● **WHAT IS EXPECTED**:
Nothing in the data may be altered, so output all of it exactly.

----

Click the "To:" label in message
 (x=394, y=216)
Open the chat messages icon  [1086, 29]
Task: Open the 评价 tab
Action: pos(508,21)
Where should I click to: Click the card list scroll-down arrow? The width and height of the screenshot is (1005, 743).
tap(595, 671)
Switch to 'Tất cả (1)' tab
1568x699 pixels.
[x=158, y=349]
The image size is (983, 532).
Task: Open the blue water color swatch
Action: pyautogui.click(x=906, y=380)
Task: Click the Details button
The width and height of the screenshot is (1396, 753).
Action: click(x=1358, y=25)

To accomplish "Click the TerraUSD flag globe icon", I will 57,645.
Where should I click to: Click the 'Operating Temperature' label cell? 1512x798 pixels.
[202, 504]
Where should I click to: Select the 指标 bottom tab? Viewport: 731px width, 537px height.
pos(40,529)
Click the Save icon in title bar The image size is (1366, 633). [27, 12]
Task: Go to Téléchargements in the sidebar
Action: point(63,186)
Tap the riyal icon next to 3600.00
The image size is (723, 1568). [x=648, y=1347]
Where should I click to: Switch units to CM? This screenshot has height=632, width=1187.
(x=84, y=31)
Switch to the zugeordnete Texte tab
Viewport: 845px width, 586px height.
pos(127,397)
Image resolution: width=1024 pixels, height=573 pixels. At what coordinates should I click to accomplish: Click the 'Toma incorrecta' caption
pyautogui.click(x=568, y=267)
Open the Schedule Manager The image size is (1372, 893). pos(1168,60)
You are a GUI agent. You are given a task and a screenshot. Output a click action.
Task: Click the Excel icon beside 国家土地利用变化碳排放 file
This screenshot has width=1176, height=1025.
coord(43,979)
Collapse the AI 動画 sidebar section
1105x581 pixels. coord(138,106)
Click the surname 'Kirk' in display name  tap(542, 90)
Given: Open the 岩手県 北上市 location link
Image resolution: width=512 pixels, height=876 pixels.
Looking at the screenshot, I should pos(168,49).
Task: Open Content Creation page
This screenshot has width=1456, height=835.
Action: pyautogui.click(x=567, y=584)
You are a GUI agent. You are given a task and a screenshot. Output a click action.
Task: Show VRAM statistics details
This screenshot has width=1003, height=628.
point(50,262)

----

● **SOLUTION TO THE PROBLEM**:
Click the "To:" label in message
 (x=394, y=216)
Open the chat messages icon  [1086, 29]
Task: Open the 评价 tab
Action: pos(508,21)
Where should I click to: Click the card list scroll-down arrow? The width and height of the screenshot is (1005, 743).
tap(595, 671)
Switch to 'Tất cả (1)' tab
1568x699 pixels.
[x=158, y=349]
The image size is (983, 532).
Task: Open the blue water color swatch
Action: pyautogui.click(x=906, y=380)
Task: Click the Details button
The width and height of the screenshot is (1396, 753).
Action: click(x=1358, y=25)

To accomplish "Click the TerraUSD flag globe icon", I will 57,645.
Where should I click to: Click the 'Operating Temperature' label cell? 1512x798 pixels.
[202, 504]
Where should I click to: Select the 指标 bottom tab? Viewport: 731px width, 537px height.
pos(40,529)
Click the Save icon in title bar The image size is (1366, 633). [27, 12]
Task: Go to Téléchargements in the sidebar
Action: point(63,186)
Tap the riyal icon next to 3600.00
The image size is (723, 1568). [x=648, y=1347]
Where should I click to: Switch units to CM? This screenshot has height=632, width=1187.
(x=84, y=31)
Switch to the zugeordnete Texte tab
Viewport: 845px width, 586px height.
pos(127,397)
Image resolution: width=1024 pixels, height=573 pixels. At what coordinates should I click to accomplish: Click the 'Toma incorrecta' caption
pyautogui.click(x=568, y=267)
Open the Schedule Manager The image size is (1372, 893). pos(1168,60)
You are a GUI agent. You are given a task and a screenshot. Output a click action.
Task: Click the Excel icon beside 国家土地利用变化碳排放 file
This screenshot has width=1176, height=1025.
coord(43,979)
Collapse the AI 動画 sidebar section
1105x581 pixels. coord(138,106)
Click the surname 'Kirk' in display name  tap(542, 90)
Given: Open the 岩手県 北上市 location link
Image resolution: width=512 pixels, height=876 pixels.
Looking at the screenshot, I should pos(168,49).
Task: Open Content Creation page
This screenshot has width=1456, height=835.
Action: pyautogui.click(x=567, y=584)
You are a GUI agent. You are given a task and a screenshot. Output a click action.
Task: Show VRAM statistics details
This screenshot has width=1003, height=628.
point(50,262)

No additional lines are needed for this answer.